Set down the lines of the data exactly, starting at the first and stopping after the line containing "You are a GUI".
== == ==
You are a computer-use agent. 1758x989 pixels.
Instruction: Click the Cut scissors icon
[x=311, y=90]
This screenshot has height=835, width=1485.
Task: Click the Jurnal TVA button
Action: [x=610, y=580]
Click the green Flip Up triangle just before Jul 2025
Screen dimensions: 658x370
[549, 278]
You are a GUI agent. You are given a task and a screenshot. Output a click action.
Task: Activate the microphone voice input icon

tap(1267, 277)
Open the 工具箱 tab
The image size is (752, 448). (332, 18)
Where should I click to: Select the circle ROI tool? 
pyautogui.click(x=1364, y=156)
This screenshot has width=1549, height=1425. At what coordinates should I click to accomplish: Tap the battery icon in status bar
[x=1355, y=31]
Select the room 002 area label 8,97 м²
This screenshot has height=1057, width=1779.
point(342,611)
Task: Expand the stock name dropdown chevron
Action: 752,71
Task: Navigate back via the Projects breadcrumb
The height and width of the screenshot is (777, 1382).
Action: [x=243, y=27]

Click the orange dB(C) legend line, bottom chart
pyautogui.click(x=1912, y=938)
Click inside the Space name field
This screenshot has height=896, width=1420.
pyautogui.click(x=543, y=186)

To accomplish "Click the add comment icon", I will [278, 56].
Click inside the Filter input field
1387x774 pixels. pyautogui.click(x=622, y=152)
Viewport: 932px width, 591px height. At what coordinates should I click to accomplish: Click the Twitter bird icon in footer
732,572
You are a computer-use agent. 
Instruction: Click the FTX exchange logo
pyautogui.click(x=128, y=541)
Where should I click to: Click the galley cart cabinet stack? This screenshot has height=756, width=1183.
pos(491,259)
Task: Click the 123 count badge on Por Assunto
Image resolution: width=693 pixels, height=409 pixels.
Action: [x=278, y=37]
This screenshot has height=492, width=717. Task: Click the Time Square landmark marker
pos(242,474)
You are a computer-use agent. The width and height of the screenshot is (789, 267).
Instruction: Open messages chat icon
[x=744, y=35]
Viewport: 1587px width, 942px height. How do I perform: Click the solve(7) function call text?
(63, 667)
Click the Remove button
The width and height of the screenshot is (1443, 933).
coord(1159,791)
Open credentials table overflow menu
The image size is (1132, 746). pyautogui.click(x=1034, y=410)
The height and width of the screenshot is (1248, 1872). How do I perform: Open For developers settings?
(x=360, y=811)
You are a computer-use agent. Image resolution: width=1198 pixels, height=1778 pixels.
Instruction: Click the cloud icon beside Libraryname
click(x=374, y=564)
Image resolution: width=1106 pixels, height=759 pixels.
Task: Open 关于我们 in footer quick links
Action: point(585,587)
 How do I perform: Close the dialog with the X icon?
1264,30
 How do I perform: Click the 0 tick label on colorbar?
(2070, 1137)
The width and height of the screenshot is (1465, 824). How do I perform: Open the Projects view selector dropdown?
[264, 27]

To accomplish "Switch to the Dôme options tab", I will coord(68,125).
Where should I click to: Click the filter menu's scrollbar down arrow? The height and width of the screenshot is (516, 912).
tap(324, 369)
== == ==
— REPLY —
You are a computer-use agent. 1758x989 pixels.
Instruction: Click the Cut scissors icon
[x=311, y=90]
This screenshot has height=835, width=1485.
Task: Click the Jurnal TVA button
Action: [x=610, y=580]
Click the green Flip Up triangle just before Jul 2025
Screen dimensions: 658x370
[549, 278]
You are a GUI agent. You are given a task and a screenshot. Output a click action.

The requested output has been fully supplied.